** Work instructions **
1. In the forum post below about the Meyer Dice Tube, how many flips were in the trial whose raw data is posted on the "Statistical Data" tab?
2. Who are all the people mentioned in the forum post below about the Meyer Dice Tube?
3. What does the forum post below about the Meyer Dice Tube say? Answer in two sentences.

** Source document **

--------------------------------------------------

Computer Dice

Forum Archive : Computer Dice

Randomness testing

From:   Brett Meyer
Date:   12 December 2010
Subject:   Meyer Dice Tube VIDEO, Randomness & Cheating
Forum: Forums

There has been a multitude of comments and concerns expressed regarding the
use of the Meyer Dice Tube for Backgammon. One concern was whether the tube
indeed produces random results. I think most everyone is convinced at this
point that randomness is achieved. Several independent randomness studies
have been conducted, verifying the achievement of randomness. I believe
that Mr. Bob Koca also conducted his own study and agreed that the tube
produces random results (I'm sure he'll correct me if I'm wrong).

If you want to see some actual data, go to my site
( and click on the "Statistical Data" tab. These
are the raw data from a 3000-flips trial that my wife and I conducted
several years ago using a tube with no rods. If someone would like to
actually "crunch" the data and report how the good (or bad) the results
are statistically, that would be greatly appreciated. I have not processed
the data, but I can say just by looking at the results that the numbers
seem to be fairly tight.

--------------------------------------------------

** Raw data **
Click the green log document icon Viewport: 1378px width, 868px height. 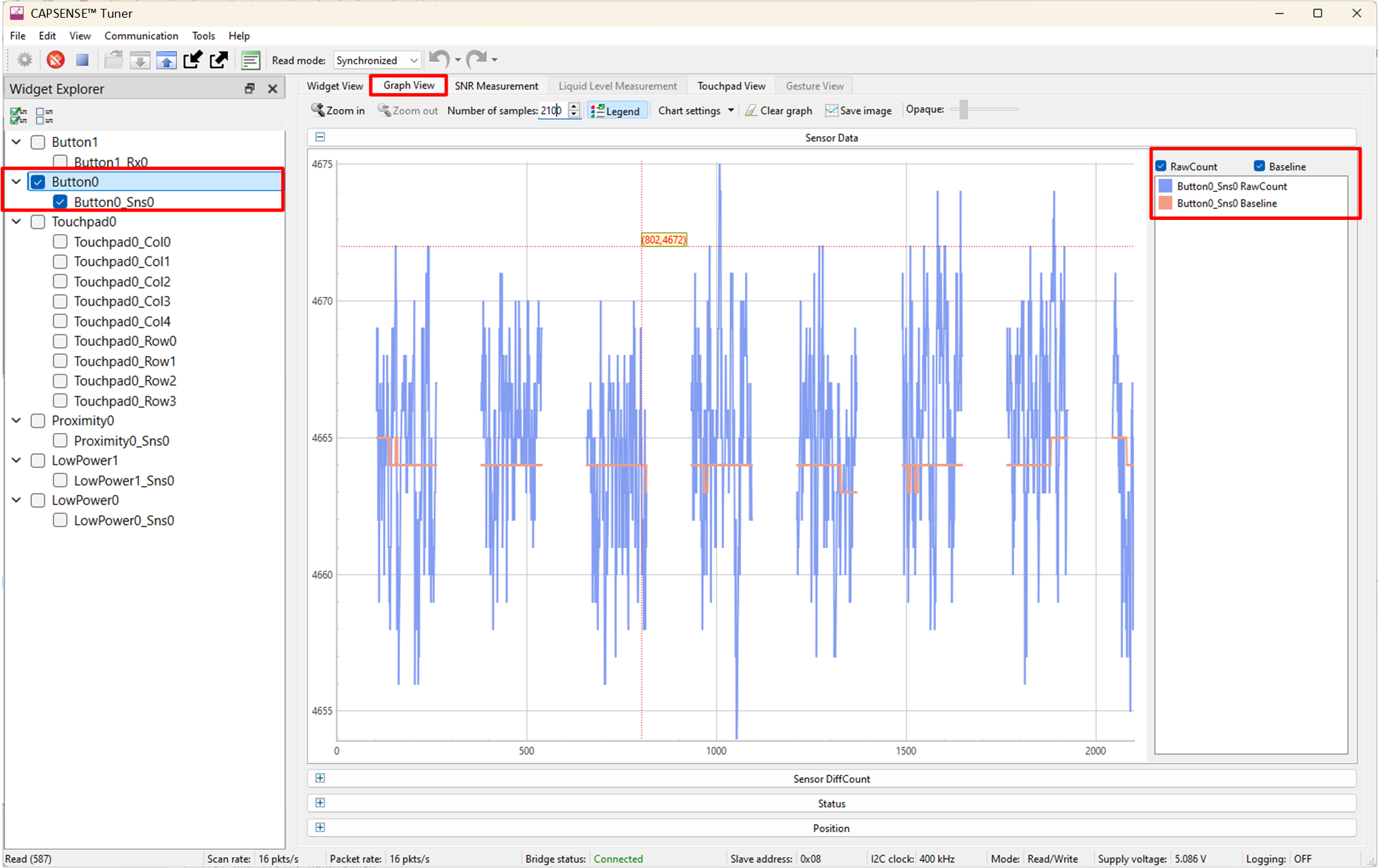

--------------------------------------------------

** Expected responses **
1. 3000 flips.

2.
- Brett Meyer, the author of the post
- Bob Koca
- Meyer's wife, who took part in the 3000-flip trial

3. Brett Meyer says several independent studies have verified that the Meyer Dice Tube produces random results for backgammon, and he believes Bob Koca ran his own study and agreed. He points readers to the "Statistical Data" tab on his site, which holds the raw data from a 3000-flip trial with a tube that has no rods, and asks someone to analyze it statistically, noting that the numbers already seem fairly tight.